▶ _Task statement_:
The copy must match the data below line for line and contain no images.

▶ _Listed records_:
————————
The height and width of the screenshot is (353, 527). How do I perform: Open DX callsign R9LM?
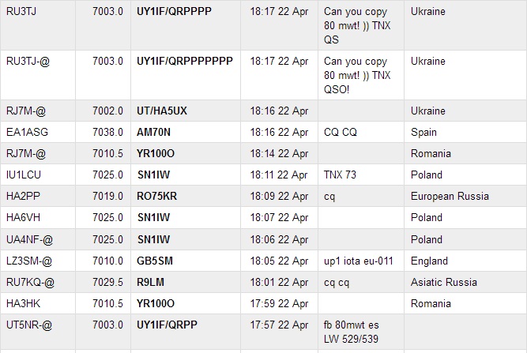150,282
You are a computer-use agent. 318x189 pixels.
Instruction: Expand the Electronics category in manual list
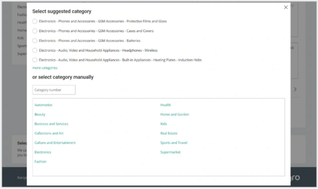pos(43,152)
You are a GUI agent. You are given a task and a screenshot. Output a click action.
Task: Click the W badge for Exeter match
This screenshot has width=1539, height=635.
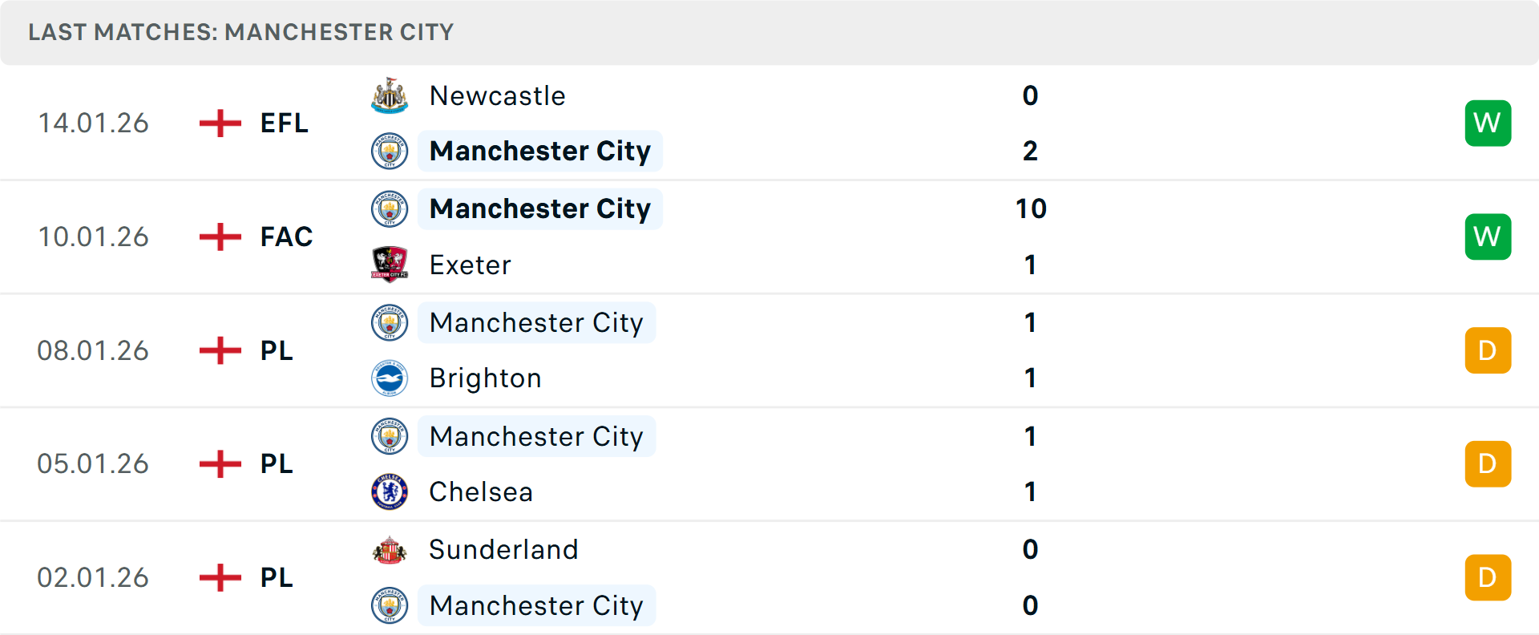tap(1488, 237)
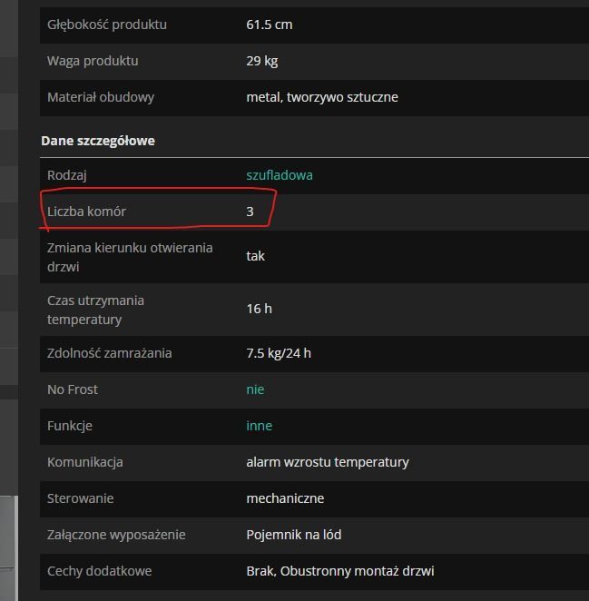This screenshot has height=601, width=589.
Task: Click the 'Czas utrzymania temperatury' label
Action: coord(95,309)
————————
▶ _Completed task_:
The height and width of the screenshot is (353, 527). How do I perform: Open DX callsign R9LM?
150,282
You are a computer-use agent. 318x189 pixels.
Instruction: Expand the Electronics category in manual list
pos(43,152)
You are a GUI agent. You are given a task and a screenshot. Output a click action.
Task: Click the W badge for Exeter match
This screenshot has width=1539, height=635.
tap(1488, 237)
This screenshot has height=601, width=589.
Task: Click the 'Czas utrzymania temperatury' label
Action: coord(95,309)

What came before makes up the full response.